Come usare al meglio il climatizzatore auto

L’impianto di climatizzazione nelle auto di ultima generazione è molto di più di un semplice optional o di un lusso. È stata infatti riconosciuta da tutte le case automobilistiche la sua valenza come strumento di sicurezza, oltre che di comfort e benessere per tutti gli occupanti del veicolo.

Guidare in condizioni di temperature elevate può infatti compromettere l’attenzione di chi è alla guida generando sonnolenza, mentre un impianto di climatizzazione se correttamente sfruttato e al meglio della sua efficienza aiuta a mantenere elevata la soglia dell’attenzione perché riduce in maniera sensibile la sensazioni di affaticamento.

Guidare in condizioni meteo avverse, invece, come in caso di pioggia o di forte umidità esterna, favorisce la condensa sui vetri e sul parabrezza ed il loro conseguente appannamento. Questa riduzione della visibilità, molto pericolosa sia in orari diurni che notturni, viene evitata con le apposite impostazioni del climatizzatore.

In aggiunta, questo strumento contribuisce al comfort dei passeggeri perché mantiene l’aria dell’abitacolo salubre e libera da pollini o polveri provenienti dall’esterno, il tutto naturalmente a patto di procedere ad una periodica manutenzione degli appositi filtri.

Trucchi per la climatizzazione dell’auto

Per beneficiare al meglio di tutti i vantaggi di un impianto di climatizzazione auto ci sono alcune semplici accortezze che non tutti gli automobilisti conoscono, i quali spesso non sfruttano nella loro reale efficacia tutte le funzioni.
Vediamo insieme alcuni dei trucchi basilari per ottenere il meglio dal climatizzatore auto.

Alla partenza, specie se l’auto si trova sotto il sole, vanno aperti tutti i finestrini anche solo per un minuto per lasciare uscire velocemente l’aria calda dall’abitacolo. Il climatizzatore va attivato in modalità automatica su una temperatura di 20/23° con l’accorgimento di attivare almeno nella fase iniziale del viaggio il ricircolo, perché ciò accelera l’abbassamento della temperatura in quanto l’impianto è messo nelle condizioni di “rielaborare” aria già fredda e non quella esterna più calda.
Dopo aver percorso qualche chilometro sarà possibile disattivare il ricircolo, così da lasciar entrare aria nuova, a meno che non ci si trovi in aree a forte inquinamento.

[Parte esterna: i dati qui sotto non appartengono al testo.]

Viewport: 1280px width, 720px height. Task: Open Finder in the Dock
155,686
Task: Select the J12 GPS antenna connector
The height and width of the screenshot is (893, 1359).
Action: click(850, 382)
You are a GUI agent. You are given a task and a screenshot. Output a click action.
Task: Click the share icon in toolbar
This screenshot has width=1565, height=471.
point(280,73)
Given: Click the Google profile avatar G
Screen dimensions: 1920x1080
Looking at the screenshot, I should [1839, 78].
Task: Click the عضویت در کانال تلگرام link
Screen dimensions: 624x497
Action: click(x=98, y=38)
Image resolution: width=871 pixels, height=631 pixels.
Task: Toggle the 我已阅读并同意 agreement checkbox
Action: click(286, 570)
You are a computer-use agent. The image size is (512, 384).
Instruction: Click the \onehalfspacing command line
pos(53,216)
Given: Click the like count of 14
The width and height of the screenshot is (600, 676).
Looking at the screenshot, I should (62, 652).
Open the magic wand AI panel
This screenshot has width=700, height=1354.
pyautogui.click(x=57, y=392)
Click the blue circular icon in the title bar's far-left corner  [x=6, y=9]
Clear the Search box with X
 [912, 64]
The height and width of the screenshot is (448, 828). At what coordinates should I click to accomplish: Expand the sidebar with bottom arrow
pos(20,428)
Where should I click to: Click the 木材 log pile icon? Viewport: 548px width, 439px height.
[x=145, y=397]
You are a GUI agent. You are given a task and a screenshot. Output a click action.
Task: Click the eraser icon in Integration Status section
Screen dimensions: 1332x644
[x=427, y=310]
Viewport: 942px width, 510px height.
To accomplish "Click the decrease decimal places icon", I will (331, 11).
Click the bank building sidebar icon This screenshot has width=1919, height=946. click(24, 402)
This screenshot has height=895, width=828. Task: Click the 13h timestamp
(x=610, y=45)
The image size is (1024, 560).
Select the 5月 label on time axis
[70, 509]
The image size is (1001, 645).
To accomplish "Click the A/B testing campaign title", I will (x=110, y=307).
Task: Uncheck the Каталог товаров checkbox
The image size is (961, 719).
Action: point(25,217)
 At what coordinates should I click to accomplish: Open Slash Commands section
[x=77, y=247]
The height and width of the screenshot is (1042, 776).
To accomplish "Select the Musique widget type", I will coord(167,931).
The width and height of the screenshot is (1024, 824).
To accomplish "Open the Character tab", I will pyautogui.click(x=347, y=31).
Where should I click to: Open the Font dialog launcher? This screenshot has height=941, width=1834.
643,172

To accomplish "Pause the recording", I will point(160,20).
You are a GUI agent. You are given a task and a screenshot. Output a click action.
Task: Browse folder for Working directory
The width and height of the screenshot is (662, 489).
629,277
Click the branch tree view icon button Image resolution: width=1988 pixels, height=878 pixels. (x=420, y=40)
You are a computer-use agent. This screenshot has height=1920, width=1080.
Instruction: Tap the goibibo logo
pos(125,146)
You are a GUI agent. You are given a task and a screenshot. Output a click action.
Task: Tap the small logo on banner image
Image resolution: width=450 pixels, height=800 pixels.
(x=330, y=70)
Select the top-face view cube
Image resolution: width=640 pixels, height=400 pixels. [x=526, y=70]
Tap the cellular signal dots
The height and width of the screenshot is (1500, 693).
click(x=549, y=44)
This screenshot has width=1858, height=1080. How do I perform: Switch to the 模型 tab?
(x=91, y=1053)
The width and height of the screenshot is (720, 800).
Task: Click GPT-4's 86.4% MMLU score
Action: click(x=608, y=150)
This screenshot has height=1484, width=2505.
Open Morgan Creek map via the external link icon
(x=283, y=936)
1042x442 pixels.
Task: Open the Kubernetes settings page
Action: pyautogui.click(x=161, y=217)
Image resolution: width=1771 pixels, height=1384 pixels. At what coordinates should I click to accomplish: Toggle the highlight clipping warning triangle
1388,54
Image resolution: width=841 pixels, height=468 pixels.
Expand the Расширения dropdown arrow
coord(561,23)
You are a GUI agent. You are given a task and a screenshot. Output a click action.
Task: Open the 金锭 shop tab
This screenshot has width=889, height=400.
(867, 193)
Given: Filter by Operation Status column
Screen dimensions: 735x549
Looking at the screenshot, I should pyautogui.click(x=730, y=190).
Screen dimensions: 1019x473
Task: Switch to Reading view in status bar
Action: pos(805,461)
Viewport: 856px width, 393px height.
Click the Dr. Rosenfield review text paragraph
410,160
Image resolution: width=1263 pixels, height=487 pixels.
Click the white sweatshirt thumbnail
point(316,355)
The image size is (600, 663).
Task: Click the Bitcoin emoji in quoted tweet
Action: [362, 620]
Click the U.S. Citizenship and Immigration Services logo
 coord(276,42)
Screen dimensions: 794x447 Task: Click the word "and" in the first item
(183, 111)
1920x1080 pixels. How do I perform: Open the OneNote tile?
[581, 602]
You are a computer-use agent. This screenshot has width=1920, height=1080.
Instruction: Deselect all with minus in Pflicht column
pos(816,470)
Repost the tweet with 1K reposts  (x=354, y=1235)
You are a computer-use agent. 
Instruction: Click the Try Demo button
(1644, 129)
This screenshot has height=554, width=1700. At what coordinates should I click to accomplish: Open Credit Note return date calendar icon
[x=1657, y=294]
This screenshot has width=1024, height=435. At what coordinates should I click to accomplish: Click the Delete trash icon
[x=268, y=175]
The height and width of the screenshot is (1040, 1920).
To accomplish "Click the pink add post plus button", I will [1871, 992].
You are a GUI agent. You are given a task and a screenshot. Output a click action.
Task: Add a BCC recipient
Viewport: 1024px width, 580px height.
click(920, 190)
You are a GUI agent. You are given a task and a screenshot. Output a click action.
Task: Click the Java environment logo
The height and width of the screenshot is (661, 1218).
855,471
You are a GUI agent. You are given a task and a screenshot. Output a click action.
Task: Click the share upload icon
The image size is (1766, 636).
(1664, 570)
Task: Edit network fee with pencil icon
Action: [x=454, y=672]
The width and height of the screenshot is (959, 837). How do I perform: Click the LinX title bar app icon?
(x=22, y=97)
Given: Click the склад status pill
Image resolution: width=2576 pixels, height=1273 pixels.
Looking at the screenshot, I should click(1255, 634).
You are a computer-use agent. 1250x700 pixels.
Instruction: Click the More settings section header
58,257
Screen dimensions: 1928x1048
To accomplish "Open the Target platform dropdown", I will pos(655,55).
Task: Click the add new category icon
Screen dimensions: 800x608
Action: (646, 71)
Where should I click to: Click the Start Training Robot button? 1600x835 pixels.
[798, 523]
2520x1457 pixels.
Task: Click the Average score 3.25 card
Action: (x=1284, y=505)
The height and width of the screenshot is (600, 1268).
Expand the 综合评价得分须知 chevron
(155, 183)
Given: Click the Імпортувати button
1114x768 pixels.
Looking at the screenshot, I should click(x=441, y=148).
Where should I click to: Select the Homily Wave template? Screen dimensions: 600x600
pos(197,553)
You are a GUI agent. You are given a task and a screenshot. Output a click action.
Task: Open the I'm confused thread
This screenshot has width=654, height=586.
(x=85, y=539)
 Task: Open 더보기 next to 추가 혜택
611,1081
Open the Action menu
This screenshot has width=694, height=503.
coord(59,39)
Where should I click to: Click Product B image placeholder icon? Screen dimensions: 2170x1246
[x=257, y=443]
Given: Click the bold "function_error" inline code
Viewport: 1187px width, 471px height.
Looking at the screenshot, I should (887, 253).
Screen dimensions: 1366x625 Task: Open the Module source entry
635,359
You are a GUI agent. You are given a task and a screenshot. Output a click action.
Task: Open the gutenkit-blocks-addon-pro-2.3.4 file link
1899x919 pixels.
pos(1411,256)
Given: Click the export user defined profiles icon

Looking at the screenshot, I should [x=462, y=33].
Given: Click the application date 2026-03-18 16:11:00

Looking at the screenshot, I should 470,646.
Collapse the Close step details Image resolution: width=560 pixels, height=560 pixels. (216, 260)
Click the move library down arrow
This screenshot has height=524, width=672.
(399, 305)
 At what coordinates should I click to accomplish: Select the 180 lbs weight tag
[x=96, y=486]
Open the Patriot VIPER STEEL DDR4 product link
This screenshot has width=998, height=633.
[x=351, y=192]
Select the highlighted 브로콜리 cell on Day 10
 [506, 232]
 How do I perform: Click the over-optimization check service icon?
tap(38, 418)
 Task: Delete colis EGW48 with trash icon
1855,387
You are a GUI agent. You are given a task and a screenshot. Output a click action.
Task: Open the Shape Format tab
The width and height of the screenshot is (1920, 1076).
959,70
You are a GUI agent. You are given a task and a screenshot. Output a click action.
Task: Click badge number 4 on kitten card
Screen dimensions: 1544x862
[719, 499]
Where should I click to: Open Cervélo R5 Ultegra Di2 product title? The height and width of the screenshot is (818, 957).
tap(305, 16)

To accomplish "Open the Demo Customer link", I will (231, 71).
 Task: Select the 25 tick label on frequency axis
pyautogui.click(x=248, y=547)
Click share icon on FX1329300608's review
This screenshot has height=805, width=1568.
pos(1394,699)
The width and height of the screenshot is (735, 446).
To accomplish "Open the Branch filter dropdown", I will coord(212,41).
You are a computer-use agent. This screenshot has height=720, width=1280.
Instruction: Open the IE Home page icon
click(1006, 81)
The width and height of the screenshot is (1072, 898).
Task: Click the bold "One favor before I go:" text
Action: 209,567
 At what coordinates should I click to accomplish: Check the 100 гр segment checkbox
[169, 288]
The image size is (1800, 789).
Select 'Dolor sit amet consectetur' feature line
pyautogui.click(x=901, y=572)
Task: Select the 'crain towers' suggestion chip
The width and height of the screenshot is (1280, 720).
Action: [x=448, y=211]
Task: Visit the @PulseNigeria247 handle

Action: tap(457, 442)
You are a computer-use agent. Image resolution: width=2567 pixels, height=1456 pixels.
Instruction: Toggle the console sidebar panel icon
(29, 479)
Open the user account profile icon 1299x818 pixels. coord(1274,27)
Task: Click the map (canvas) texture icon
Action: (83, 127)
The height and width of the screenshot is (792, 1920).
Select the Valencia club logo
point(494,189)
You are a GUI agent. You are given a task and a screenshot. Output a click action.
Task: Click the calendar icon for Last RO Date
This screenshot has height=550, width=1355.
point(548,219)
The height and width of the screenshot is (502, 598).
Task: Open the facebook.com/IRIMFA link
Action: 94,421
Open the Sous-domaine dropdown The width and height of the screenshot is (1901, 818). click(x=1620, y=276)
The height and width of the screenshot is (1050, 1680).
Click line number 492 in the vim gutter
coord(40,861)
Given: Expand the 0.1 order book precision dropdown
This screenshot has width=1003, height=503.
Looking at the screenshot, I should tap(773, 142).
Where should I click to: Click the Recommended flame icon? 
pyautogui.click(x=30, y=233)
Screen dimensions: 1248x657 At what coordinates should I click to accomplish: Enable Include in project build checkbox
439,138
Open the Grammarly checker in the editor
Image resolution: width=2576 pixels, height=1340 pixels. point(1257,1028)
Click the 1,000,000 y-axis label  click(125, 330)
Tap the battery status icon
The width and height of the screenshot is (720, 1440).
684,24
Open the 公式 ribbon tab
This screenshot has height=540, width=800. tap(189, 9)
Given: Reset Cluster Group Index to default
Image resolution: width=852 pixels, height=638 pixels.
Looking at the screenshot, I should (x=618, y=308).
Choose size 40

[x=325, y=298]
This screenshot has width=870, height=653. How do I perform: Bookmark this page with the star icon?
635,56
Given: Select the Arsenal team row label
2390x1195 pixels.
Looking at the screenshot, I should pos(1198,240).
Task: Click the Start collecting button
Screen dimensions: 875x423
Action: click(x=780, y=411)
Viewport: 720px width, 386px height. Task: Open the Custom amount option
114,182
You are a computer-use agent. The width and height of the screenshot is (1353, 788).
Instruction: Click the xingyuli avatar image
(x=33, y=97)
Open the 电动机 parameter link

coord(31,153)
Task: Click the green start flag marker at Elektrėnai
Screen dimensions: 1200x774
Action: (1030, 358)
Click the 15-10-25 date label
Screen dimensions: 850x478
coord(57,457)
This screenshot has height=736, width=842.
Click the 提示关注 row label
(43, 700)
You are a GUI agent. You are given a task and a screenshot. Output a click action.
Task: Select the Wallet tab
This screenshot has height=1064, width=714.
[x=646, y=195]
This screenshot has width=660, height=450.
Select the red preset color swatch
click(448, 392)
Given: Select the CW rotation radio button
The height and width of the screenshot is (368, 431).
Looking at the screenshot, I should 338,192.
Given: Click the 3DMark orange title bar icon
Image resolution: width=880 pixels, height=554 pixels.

È poi buona norma, per evitare dannosi sbalzi di temperatura all’uscita dal veicolo, iniziare ad alzare gradualmente quella dell’abitacolo poco prima di giungere a destinazione. In questo modo si minimizzerà l’impatto al momento della transizione, specialmente nei giorni più caldi.

Un altro trucchetto che in pochi conoscono e mettono in atto riguarda l’orientamento delle griglie dei bocchettoni di uscita dell’aria.
Molti fanno l’errore di tenere il flusso alla propria altezza o ancora peggio di indirizzarlo direttamente sulle persone o sul volto: nulla di più scorretto!
In questo viene in aiuto la fisica: l’aria fredda è più pesante dell’aria calda, per cui le griglie vanno puntate verso l’alto. Sarà il peso stesso differente dell’aria a generare il movimento di convezione utile a mantenere l’abitacolo fresco.

A questi accorgimenti aggiungiamo l’ultimo, forse il più importante di tutti: la manutenzione ed il regolare controllo dell’impianto di climatizzazione auto sono operazioni da compiere con cadenza periodica e senza deroghe, e sempre presso centri autorizzati. L’ideale sarebbe rivolgersi a quelli della rete ufficiale di assistenza di ciascun singolo marchio, perché sono gli unici a conoscere i giusti piani di manutenzione dell’auto e a possedere tecnologie e procedure più indicate per un perfetto intervento.

Questi semplici consigli sono validi per tutto l’anno, ma mantenere il sistema di climatizzazione auto in buone condizioni permette di sfruttarlo con ancora maggiori vantaggi durante i mesi estivi.